6. Fees. The Company shall pay to the Agent the fees set forth in that certain
letter agreement dated as of September 14, 1999, by and between the Company and
the Agent. Such fees shall be due and payable by the Company on the Effective
Date.

7. Miscellaneous.

        (a) Each Loan party acknowledges and agrees that the execution and
delivery by the Agent and the Lenders of this Amendment shall not be deemed to
create a course of dealing or an obligation to execute similar waivers or
amendments under the same or similar circumstances in the future.

        (b) This Amendment shall be binding upon and inure to the benefit of the
Company, Holdings and the other Guarantors, the Lenders and the Agent and their
respective successors and assigns.

        (c) This Amendment shall be governed by and construed in accordance with
the law of the State of New York, provided that the Agent and the Lenders shall
retain all rights arising under Federal law.

        (d) This Amendment may be executed in any number of counterparts, each
of which shall be deemed an original, but all such counterparts together shall
constitute but one and the same instrument. Each of the parties hereto
understands and agrees that this document (and any other document required
herein) may be delivered by any party thereto either in the form of an executed
original or an executed original sent by facsimile transmission to be followed
promptly by mailing of a hard copy original, and that receipt by the Agent of a
facsimile transmitted document purportedly bearing the signature of a Lender or
a Loan Party shall bind such Person with the same force and effect as the
delivery of a hard copy original.
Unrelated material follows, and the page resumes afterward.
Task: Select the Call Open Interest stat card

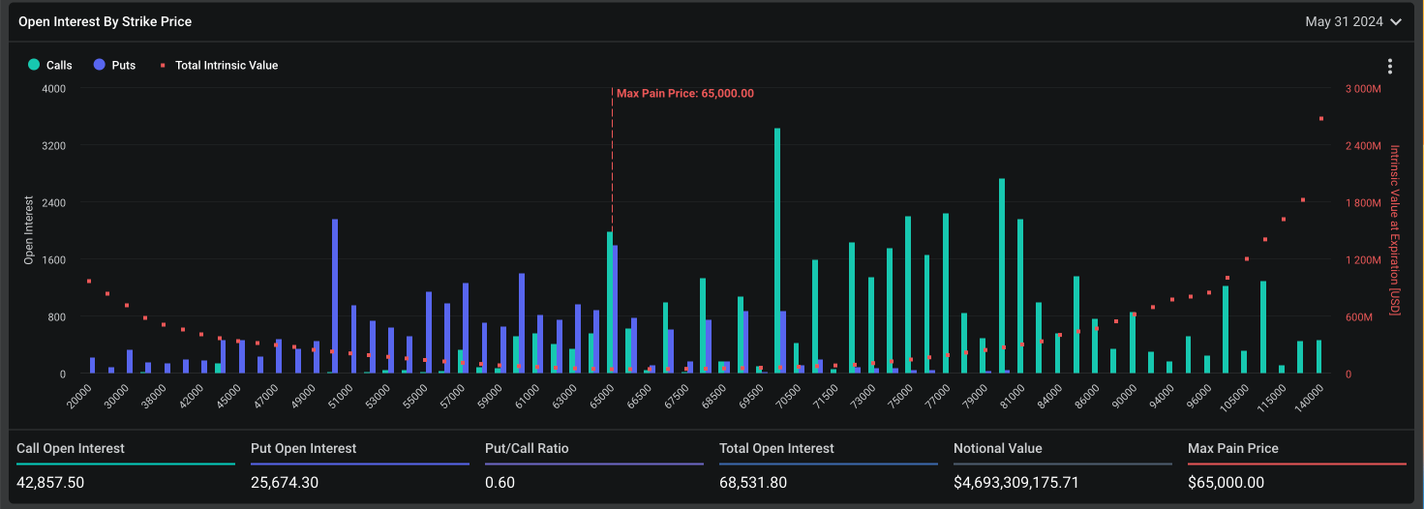Action: pyautogui.click(x=126, y=464)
Any failure by the Agent to receive the hard
copy executed original of such document shall not diminish the binding effect of
receipt of the facsimile transmitted executed original of such document of the
party whose hard copy page was not received by the Agent.
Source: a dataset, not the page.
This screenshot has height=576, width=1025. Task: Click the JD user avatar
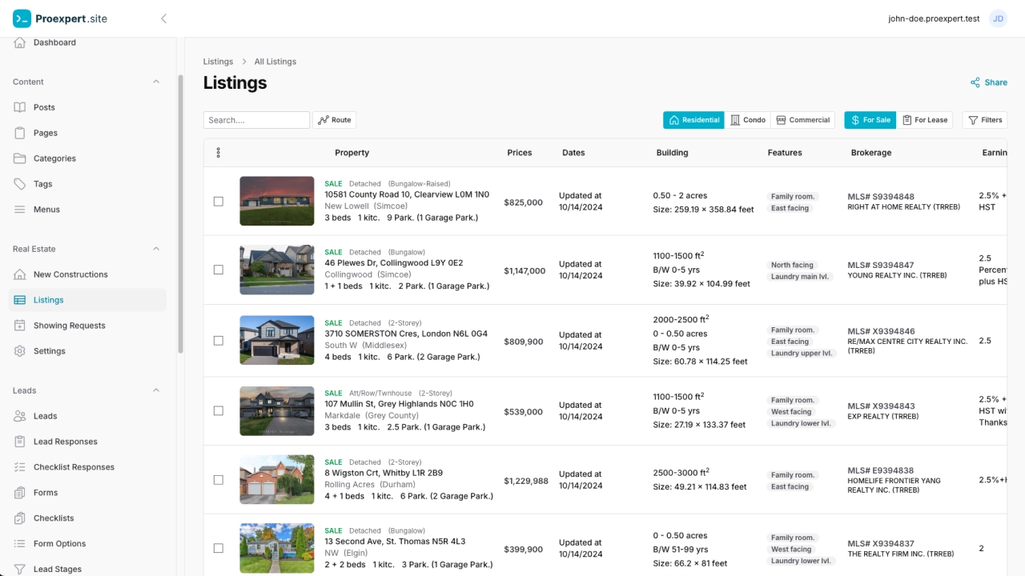tap(998, 18)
        (e) This Amendment contains the entire and exclusive agreement of the
parties hereto with reference to the matters discussed herein. This Amendment
supersedes all prior drafts and communications with respect hereto. This
Amendment may not be amended except in accordance with the provisions of Section
10.01 of the Credit Agreement.

        (f) If any term or provision of this Amendment shall be deemed
prohibited by or invalid under any applicable law, such provision shall be
invalidated without affecting the remaining provisions of this Amendment, the
Credit Agreement or the other Loan Documents.

        (g) The Company agrees to pay or reimburse BofA (including in its
capacity as Agent) upon demand, for all reasonable costs and expenses (including
reasonable Attorney Costs) incurred by BofA (including in its capacity as Agent)
in connection with the development, preparation, negotiation, execution and
delivery of this Amendment.




                                       8.
   9

                            [signature pages follow]






                                       9.
   10

        IN WITNESS WHEREOF, the parties hereto have caused this Amendment to be
duly executed and delivered in San Francisco, California by their proper and
duly authorized officers as of the day and year first above written.



                                    ENTERPRISE PROFIT SOLUTIONS CORPORATION


                                    By:
                                        ---------------------------------------
                                        Name:
                                        Title:



                                    EPS SOLUTIONS CORPORATION


                                    By:
                                        ---------------------------------------
                                        Name:
                                        Title:



                                    THE SUBSIDIARIES LISTED ON ANNEX I


                                    By:
                                        ---------------------------------------
                                        Name:
                                        Title:



                                    BANK OF AMERICA, N.A. (formerly known as
                                    Bank of America National Trust and Savings
                                    Association), as Agent and as a Lender


                                    By:
                                        ---------------------------------------
                                        Name: Kevin Leader
                                        Title: Managing Director



                                      10.
   11


                                    ANTARES CAPITAL CORPORATION


                                    By:
                                        ---------------------------------------
                                    Title:
                                          -------------------------------------


                                    ARCHIMEDES FUNDING II, LTD.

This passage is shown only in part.